The global banking system was in the news this week as the forced takeover of global institution Credit Suisse brought memories of the 2008 financial crisis flooding back.

Stepping back a bit, the crisis at Credit Suisse was kicked off by the collapse of a bank in the United States – Silicon Valley Bank (SVB). That lender was the victim of an old-fashioned bank run as a result of tech industry investors becoming increasingly nervous about the steep losses it was experiencing on its Treasury holdings.

SVB had built up a huge deposit book on the back of the boom in tech investments since 2020.

The bank’s assets were mostly in long-term Treasuries. This put SVB in the position of being extremely exposed to a rapid move higher in interest rates.

When rates move higher, investors are less likely to give their money to the tech sector as good returns can now be made elsewhere.

Also, when rates move higher, the value of bonds like long-term US Treasuries fall.

When the US Federal Reserve started rapidly hiking rates, venture capital to tech companies dried up and the value of Treasuries plunged.

This left SVB with €15bn in mark-to-market losses on its Treasury portfolio at the end of 2022 and depositors who increasingly needed their money back.

Those problems only worsened over the past few months, cumulating in the collapse of the bank.

US regulators stepped in and managed to stop the failure leading to wider systemic problems in America.

Nervous investors

However, nervous investors sold shares in banks all over the world in the wake of the failure.

The spotlight turned towards Credit Suisse, which was seen as one of the weaker global institutions.

When the bank’s major shareholder, a Saudi Arabian bank, said it would put no more money in to help it trade through the crisis, regulators moved in and forced a merger with UBS, the largest bank in Switzerland.

So far, that move seems to have solved the contagion problem in Europe. By the time of writing, shares in lenders in the EU had recovered strongly from the lows of last week.

From a policy perspective, the nervous wobble in the global banking system might be good news for consumers.

Up until this week, the European Central Bank was confidently hiking rates in an attempt to get inflation under control. All of its guidance about future policy suggested it would move at least another full percentage point higher after Thursday’s 0.5 percentage point hike.

However, speaking on Monday, ECB president Christine Lagarde said that the turmoil in the banking sector could force the central bank to stop raising rates.

She said it was not because she saw further risk to the bank sector, but rather because a nervous banking system might lend less to consumers, thereby providing the financial tightening presumed to be needed to control inflation.

Task item> Update the part of the banking turmoil text that opens with the words "When the bank’s" and closes with "news for consumers.", writing it out again with "spillover problem" in place of "contagion problem".

Collected data entries>
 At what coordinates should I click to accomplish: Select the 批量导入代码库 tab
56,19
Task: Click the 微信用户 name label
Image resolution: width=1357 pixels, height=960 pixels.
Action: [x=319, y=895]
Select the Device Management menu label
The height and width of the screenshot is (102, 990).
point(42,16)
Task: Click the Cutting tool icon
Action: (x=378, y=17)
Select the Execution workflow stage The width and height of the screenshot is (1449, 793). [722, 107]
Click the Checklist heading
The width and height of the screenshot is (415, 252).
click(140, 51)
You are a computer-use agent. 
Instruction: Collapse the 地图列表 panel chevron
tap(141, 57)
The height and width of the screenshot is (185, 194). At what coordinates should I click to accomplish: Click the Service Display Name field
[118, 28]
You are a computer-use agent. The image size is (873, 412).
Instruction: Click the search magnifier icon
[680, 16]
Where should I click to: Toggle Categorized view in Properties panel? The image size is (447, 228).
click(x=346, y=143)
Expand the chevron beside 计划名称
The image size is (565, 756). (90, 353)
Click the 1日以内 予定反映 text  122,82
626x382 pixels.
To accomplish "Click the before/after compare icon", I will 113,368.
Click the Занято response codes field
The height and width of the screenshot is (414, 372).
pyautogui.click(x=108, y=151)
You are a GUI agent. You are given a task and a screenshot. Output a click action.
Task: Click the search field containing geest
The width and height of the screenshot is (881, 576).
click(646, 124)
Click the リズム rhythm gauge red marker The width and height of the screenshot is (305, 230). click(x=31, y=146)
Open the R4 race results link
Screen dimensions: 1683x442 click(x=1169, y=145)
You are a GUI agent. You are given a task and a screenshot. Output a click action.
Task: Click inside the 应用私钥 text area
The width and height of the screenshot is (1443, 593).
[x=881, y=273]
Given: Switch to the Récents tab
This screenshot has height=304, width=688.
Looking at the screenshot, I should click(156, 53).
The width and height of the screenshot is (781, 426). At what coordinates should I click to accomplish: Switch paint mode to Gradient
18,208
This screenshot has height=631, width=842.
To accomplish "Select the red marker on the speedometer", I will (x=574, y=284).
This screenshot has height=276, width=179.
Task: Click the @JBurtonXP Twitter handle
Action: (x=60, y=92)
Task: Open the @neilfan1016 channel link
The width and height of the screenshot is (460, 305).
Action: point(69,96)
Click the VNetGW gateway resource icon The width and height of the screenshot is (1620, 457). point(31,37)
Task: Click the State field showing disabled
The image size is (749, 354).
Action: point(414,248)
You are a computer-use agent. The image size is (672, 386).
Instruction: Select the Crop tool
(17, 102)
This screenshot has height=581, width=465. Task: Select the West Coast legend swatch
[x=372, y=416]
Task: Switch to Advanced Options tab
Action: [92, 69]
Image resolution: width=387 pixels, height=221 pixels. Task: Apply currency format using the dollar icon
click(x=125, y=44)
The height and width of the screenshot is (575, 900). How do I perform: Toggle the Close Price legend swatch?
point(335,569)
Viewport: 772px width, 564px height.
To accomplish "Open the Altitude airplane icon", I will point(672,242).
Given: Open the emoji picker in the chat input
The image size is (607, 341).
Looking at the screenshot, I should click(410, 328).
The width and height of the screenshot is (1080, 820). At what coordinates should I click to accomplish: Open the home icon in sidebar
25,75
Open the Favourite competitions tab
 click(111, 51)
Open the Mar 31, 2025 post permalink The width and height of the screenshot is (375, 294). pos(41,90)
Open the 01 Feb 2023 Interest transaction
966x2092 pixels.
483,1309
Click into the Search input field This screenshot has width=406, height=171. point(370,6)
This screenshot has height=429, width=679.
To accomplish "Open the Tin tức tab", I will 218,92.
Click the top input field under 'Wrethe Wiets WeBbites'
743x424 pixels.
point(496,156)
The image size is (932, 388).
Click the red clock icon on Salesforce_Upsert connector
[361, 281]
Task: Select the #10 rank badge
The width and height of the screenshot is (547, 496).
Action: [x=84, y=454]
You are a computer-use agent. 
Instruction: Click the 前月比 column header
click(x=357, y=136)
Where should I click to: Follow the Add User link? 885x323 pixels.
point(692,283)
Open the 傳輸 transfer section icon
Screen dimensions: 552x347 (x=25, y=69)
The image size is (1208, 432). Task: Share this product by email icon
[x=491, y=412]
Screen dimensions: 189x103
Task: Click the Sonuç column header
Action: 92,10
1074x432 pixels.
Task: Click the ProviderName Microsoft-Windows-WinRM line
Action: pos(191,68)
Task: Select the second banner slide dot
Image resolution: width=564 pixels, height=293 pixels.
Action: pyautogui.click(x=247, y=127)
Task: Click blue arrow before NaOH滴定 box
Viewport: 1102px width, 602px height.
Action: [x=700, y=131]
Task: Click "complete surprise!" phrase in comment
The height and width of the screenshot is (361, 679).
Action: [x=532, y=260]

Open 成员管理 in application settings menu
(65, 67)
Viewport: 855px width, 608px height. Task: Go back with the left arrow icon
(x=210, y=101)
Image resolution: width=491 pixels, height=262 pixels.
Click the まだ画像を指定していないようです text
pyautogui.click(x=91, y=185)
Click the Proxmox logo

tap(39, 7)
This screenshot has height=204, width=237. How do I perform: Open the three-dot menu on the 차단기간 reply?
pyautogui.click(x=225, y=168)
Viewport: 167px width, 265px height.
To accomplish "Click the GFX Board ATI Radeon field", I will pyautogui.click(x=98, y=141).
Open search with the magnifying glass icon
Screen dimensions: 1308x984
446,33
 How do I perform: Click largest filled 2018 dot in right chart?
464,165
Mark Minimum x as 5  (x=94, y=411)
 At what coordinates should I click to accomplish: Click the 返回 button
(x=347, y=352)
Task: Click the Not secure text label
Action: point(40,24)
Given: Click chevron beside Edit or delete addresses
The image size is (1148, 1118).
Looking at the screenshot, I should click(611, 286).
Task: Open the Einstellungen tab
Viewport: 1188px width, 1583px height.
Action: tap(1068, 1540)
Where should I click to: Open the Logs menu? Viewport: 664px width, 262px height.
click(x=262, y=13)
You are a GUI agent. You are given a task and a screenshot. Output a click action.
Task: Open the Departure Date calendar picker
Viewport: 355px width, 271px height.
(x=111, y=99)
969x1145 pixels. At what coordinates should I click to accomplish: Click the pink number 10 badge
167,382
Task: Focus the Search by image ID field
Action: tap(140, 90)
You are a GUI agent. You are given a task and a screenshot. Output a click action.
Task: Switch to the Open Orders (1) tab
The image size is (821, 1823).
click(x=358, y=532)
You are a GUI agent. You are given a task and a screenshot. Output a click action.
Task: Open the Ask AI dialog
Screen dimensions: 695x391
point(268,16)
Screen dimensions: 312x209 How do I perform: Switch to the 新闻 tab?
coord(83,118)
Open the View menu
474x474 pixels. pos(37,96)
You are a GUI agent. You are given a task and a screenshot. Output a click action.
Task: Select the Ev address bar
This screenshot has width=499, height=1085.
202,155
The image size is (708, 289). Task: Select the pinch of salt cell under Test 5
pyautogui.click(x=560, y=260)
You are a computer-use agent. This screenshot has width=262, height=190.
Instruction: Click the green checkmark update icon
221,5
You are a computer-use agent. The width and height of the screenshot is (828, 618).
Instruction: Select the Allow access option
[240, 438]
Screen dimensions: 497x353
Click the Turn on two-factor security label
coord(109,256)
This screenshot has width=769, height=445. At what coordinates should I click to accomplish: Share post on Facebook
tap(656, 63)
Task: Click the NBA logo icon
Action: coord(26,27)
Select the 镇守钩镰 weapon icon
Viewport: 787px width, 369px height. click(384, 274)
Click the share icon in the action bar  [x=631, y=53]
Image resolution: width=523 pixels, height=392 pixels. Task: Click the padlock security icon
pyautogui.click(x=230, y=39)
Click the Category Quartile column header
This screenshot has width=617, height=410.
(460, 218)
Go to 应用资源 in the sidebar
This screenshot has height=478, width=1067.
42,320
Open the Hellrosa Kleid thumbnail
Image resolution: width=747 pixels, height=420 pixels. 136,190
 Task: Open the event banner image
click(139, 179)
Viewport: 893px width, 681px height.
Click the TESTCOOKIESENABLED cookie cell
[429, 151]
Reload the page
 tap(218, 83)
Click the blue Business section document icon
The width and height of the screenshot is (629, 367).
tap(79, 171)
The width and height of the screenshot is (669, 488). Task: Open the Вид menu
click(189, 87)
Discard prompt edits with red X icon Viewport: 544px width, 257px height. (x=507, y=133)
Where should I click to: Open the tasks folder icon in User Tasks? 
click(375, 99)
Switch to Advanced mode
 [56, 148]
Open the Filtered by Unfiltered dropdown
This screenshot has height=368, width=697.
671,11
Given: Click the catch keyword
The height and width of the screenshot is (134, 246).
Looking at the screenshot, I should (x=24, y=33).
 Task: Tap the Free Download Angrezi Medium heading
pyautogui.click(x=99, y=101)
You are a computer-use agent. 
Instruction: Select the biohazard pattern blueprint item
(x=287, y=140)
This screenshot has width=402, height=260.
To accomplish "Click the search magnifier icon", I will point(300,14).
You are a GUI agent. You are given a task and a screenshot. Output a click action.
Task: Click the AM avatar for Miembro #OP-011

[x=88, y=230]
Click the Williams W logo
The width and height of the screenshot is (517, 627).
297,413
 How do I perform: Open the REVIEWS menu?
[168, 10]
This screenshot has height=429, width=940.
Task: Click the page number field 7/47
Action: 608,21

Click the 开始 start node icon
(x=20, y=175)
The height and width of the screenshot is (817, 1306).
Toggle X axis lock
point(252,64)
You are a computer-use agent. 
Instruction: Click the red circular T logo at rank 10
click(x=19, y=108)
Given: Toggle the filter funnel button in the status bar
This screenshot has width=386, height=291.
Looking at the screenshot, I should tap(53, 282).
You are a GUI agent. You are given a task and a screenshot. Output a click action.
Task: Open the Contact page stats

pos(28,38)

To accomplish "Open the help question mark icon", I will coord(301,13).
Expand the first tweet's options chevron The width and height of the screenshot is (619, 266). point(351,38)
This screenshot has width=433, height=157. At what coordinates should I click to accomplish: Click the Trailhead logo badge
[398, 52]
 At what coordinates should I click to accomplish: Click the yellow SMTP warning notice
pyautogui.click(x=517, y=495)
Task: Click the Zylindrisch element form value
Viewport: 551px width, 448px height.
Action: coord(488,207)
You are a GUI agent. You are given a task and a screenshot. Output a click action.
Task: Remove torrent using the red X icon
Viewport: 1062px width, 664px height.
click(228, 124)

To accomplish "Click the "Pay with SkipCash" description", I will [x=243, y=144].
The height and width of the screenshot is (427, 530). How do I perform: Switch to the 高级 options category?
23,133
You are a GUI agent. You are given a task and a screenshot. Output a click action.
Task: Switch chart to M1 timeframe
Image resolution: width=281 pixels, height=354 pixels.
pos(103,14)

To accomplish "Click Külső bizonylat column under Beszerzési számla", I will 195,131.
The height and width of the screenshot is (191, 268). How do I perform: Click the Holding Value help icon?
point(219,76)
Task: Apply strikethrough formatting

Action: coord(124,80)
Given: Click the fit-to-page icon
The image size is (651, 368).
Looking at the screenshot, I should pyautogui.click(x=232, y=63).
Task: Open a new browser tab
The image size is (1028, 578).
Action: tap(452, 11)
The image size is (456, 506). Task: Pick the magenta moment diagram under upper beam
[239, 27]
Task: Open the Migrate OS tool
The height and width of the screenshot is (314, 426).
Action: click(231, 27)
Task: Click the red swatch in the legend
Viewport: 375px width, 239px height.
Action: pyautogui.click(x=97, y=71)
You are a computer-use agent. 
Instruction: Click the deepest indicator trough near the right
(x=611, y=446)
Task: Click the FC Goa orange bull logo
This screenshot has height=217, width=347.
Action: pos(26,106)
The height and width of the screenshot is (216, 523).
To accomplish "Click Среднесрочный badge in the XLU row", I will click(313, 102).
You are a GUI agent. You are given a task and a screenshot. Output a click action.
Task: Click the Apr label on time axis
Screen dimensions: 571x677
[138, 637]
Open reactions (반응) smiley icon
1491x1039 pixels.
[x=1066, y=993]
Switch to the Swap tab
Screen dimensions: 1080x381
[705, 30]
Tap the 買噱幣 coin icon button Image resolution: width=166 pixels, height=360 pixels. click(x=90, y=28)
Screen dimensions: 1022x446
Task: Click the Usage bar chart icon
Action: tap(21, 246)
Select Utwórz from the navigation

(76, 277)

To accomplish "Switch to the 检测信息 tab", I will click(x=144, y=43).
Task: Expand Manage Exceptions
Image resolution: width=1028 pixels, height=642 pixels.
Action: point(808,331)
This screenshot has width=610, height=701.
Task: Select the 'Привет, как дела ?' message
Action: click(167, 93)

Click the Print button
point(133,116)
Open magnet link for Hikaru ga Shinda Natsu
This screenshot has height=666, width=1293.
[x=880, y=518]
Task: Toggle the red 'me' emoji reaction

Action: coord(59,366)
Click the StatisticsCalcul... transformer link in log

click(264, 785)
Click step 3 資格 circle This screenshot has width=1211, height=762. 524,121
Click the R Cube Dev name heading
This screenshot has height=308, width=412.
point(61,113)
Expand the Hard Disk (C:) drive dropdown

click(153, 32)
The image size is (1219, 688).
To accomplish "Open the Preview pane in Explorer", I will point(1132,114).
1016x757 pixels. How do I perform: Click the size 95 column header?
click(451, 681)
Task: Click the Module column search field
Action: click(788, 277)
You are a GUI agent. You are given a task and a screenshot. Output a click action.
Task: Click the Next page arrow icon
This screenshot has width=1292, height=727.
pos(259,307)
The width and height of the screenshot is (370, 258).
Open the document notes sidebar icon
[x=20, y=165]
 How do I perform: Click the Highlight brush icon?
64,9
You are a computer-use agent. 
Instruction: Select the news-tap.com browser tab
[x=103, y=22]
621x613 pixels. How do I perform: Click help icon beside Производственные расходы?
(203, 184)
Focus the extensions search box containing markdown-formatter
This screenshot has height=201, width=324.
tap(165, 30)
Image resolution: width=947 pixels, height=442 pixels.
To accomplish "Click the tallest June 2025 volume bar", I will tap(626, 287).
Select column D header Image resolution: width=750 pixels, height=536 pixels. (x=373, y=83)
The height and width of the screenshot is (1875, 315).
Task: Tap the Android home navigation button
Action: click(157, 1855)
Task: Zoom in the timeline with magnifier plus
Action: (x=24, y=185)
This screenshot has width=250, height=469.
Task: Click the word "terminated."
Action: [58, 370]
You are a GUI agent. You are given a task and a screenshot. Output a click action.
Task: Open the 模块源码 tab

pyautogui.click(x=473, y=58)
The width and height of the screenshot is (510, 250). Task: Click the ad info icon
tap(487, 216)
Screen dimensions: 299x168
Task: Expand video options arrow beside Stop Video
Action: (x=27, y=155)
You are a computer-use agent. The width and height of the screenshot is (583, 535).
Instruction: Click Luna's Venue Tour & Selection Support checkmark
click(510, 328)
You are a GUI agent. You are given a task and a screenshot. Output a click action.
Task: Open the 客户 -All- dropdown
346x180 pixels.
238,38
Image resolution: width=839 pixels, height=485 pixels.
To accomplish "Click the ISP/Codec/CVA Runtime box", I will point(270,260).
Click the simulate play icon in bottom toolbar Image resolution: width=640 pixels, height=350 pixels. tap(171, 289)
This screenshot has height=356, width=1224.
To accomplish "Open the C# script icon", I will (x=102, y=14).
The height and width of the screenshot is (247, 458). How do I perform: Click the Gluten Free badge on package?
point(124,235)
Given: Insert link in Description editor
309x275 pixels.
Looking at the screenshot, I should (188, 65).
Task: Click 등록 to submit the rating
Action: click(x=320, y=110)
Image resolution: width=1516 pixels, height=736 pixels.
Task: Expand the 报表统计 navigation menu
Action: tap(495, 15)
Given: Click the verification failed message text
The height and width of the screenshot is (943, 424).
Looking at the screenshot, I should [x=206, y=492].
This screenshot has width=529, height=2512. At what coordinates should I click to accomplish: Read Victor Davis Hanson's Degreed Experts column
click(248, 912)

Solution for this task>
When the bank’s major shareholder, a Saudi Arabian bank, said it would put no more money in to help it trade through the crisis, regulators moved in and forced a merger with UBS, the largest bank in Switzerland.

So far, that move seems to have solved the spillover problem in Europe. By the time of writing, shares in lenders in the EU had recovered strongly from the lows of last week.

From a policy perspective, the nervous wobble in the global banking system might be good news for consumers.